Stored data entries

>>>>>

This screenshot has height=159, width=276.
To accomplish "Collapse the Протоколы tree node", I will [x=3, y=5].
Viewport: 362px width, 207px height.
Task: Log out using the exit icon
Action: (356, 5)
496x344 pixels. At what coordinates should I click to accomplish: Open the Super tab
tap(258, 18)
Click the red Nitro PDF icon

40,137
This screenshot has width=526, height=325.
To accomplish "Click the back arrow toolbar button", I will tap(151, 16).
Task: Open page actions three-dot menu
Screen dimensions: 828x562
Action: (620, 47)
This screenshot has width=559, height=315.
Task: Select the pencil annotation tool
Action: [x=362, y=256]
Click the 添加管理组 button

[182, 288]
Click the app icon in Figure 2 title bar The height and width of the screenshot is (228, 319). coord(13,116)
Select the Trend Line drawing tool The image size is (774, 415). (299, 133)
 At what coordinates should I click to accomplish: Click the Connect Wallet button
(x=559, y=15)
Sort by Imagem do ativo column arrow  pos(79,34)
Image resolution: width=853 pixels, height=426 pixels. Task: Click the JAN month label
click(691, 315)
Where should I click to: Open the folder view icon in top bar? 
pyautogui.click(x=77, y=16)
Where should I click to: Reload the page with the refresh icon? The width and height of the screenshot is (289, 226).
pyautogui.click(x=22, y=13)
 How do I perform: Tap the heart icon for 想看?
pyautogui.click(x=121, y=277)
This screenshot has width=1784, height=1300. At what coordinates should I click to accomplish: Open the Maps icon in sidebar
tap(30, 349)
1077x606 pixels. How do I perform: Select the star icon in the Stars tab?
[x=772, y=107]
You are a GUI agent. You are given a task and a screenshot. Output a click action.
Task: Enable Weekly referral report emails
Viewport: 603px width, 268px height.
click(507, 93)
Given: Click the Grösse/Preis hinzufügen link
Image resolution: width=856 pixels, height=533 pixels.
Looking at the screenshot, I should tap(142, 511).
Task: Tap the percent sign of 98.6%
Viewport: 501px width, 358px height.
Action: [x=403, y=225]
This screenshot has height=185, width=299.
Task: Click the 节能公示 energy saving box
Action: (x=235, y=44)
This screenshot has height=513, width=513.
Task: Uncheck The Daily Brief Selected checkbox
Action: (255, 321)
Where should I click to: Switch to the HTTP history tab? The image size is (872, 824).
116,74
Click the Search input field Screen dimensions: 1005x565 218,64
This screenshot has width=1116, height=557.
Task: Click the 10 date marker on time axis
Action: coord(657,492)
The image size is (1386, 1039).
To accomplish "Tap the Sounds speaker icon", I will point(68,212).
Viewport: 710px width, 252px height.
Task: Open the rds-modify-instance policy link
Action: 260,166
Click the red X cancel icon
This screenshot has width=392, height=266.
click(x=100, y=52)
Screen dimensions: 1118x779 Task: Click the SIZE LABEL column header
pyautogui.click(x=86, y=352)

<<<<<

» WHAT TO WORK ON: Beginning at the line above that contains "Viewport: 603px width, 268px height.", return each line exactly through the line that contains "Task: Tap the percent sign of 98.6%", and no others.

» OUTPUT FOR THIS TASK:
Viewport: 603px width, 268px height.
click(507, 93)
Given: Click the Grösse/Preis hinzufügen link
Image resolution: width=856 pixels, height=533 pixels.
Looking at the screenshot, I should tap(142, 511).
Task: Tap the percent sign of 98.6%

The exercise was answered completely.